# YOUR GOAL
Look for "The width and height of the screenshot is (405, 407)." in the listing below, then copy exactly the line it appears in and all lines after it to the end, and nothing more.

━━━━

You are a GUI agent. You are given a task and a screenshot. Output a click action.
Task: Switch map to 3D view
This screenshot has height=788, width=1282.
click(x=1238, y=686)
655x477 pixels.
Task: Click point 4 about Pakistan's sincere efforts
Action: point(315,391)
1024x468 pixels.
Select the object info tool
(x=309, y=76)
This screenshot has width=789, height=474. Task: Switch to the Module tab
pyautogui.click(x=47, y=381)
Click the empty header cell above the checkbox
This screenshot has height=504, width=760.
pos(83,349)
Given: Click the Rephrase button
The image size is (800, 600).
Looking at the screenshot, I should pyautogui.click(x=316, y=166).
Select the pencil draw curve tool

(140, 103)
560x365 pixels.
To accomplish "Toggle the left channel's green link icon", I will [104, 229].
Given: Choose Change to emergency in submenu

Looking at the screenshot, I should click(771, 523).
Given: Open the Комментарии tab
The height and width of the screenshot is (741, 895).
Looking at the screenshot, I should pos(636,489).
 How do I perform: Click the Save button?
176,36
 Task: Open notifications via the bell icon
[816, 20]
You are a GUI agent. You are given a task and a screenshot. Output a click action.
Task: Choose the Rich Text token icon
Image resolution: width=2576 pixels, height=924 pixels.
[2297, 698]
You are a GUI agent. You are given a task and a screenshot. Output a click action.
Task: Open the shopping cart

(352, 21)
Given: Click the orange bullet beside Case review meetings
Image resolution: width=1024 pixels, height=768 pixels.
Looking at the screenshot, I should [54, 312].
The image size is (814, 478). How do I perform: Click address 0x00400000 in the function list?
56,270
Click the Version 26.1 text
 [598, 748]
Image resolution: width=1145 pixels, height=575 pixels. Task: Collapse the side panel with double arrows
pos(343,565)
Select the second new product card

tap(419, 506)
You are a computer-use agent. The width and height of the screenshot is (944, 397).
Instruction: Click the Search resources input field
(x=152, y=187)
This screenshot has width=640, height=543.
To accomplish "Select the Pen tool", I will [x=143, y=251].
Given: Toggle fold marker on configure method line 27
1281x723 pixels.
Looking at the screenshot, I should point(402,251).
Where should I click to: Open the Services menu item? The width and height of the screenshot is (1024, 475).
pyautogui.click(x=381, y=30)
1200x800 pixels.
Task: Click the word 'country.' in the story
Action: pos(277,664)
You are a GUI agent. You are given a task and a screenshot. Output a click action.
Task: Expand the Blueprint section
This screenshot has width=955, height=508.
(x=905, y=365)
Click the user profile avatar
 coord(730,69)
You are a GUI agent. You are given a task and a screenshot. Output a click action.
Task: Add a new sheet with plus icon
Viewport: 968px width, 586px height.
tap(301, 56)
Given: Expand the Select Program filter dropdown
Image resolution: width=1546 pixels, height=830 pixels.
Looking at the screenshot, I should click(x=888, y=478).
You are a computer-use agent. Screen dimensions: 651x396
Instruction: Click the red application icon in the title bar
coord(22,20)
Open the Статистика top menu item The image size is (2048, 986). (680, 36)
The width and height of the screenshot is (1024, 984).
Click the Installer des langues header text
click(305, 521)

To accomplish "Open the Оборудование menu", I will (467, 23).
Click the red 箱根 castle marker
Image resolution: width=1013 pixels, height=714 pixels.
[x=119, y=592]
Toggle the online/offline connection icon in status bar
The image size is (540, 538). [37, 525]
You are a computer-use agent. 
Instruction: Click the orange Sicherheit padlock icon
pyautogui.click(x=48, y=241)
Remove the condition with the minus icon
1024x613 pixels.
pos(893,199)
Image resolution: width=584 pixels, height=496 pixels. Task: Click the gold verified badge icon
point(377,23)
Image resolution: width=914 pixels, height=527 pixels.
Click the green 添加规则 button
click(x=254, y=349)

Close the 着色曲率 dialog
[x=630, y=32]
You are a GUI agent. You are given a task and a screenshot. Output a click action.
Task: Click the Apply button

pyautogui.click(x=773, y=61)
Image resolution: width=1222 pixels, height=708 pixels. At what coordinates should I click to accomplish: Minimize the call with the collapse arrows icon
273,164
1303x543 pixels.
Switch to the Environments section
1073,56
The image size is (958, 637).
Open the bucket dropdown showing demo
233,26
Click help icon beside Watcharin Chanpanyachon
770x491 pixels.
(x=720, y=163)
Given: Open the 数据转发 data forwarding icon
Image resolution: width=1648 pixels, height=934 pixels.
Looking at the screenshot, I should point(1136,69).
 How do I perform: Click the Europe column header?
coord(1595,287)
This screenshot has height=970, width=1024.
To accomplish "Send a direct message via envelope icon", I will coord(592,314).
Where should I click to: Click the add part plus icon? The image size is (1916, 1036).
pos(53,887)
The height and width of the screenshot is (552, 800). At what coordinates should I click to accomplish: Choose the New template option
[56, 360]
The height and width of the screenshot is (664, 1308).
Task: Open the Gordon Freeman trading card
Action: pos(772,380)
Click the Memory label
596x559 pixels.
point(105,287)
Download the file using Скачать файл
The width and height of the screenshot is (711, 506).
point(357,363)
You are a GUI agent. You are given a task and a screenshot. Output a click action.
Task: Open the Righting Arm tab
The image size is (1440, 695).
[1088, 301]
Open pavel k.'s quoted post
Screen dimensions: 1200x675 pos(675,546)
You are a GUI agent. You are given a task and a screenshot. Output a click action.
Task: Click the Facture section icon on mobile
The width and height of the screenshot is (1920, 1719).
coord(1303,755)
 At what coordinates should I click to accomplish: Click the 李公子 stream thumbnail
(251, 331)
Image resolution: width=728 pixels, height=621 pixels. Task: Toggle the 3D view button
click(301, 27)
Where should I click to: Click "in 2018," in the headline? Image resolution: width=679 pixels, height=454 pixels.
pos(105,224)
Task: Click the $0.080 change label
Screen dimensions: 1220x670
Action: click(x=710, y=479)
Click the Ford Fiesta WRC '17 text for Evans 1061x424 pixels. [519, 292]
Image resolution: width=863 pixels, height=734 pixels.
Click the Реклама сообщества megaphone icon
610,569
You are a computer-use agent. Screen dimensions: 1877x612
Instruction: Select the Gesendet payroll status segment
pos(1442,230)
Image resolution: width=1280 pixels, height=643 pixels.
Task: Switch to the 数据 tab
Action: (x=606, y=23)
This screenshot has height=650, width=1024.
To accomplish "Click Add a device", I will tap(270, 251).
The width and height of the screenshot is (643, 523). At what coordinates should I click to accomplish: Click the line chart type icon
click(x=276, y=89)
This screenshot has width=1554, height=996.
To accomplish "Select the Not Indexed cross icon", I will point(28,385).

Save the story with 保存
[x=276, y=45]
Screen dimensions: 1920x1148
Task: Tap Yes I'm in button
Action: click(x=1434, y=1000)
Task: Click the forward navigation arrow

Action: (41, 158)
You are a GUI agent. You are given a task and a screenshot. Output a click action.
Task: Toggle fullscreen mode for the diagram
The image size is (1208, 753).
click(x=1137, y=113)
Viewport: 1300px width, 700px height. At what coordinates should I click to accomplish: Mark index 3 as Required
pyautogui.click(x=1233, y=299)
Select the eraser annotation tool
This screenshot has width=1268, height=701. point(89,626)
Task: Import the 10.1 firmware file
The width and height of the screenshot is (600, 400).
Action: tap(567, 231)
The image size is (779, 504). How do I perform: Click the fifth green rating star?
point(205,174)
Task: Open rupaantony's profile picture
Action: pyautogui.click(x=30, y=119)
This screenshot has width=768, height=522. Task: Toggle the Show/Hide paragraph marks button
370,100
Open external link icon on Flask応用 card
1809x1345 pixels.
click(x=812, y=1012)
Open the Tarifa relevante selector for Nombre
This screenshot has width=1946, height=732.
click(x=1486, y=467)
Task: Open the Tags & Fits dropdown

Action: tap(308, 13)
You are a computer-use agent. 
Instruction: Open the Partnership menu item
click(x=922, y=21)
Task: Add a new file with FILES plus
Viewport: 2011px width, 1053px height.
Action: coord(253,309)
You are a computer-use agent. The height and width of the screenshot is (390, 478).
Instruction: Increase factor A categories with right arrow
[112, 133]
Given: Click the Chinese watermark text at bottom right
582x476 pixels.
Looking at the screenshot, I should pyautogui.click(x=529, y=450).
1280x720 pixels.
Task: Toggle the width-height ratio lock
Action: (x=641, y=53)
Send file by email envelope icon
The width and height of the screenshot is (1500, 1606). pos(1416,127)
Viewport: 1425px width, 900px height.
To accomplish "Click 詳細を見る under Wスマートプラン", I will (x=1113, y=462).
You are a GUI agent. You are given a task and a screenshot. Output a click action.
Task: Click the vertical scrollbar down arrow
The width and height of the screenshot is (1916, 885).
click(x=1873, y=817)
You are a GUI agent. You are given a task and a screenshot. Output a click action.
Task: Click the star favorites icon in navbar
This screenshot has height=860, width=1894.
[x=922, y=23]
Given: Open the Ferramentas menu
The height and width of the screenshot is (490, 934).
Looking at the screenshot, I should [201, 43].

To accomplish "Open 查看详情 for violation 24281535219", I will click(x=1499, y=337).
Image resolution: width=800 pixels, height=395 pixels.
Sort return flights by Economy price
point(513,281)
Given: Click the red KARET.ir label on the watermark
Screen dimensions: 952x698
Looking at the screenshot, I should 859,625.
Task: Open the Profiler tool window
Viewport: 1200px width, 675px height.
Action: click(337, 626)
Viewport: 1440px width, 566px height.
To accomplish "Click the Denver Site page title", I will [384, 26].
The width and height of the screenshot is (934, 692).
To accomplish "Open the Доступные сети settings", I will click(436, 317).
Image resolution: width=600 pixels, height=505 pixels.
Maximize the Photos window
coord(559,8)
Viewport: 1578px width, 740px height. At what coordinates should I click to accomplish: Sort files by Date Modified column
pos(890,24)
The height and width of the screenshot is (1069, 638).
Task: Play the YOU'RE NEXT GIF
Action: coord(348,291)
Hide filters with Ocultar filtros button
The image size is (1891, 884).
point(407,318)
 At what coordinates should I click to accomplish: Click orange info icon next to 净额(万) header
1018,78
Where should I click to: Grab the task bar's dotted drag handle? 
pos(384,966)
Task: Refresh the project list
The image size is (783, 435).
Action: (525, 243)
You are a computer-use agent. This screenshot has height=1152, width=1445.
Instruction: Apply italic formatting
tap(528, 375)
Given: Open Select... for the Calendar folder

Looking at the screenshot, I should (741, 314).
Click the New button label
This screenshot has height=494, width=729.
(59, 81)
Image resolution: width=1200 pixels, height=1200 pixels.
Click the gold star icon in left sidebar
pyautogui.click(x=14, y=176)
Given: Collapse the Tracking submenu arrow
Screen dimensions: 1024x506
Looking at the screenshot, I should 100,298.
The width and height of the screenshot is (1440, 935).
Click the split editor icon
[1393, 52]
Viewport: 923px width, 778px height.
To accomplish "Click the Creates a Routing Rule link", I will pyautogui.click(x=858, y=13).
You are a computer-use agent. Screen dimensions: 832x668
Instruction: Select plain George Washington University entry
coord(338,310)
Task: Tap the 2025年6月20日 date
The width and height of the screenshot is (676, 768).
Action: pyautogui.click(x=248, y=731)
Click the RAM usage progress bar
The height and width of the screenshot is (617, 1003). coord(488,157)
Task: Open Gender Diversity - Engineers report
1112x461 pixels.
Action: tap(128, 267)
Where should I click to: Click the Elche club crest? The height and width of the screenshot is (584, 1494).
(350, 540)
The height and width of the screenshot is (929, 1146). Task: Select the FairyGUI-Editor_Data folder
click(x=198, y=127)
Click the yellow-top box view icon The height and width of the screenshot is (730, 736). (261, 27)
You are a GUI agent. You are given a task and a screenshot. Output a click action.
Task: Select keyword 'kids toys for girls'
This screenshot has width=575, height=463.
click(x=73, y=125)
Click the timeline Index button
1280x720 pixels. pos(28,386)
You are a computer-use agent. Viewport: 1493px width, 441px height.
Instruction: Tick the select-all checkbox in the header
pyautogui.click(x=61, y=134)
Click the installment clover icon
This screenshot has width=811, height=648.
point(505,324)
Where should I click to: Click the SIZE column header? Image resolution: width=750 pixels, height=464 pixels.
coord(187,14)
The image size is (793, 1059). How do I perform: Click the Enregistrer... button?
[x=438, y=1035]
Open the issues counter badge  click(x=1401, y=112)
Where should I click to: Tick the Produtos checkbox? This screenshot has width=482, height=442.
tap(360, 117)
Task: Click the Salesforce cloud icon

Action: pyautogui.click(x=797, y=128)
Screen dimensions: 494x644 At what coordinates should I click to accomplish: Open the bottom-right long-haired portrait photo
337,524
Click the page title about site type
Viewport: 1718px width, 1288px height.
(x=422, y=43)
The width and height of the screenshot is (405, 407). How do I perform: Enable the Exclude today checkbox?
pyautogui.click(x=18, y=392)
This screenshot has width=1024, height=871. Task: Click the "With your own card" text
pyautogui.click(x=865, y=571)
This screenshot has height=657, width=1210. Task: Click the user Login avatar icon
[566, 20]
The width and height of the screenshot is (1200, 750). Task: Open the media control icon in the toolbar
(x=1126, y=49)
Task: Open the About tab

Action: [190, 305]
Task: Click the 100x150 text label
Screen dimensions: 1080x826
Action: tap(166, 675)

━━━━

# WRITTEN SOLUTION
The width and height of the screenshot is (405, 407). How do I perform: Enable the Exclude today checkbox?
pyautogui.click(x=18, y=392)
This screenshot has width=1024, height=871. Task: Click the "With your own card" text
pyautogui.click(x=865, y=571)
This screenshot has height=657, width=1210. Task: Click the user Login avatar icon
[566, 20]
The width and height of the screenshot is (1200, 750). Task: Open the media control icon in the toolbar
(x=1126, y=49)
Task: Open the About tab

Action: [190, 305]
Task: Click the 100x150 text label
Screen dimensions: 1080x826
Action: tap(166, 675)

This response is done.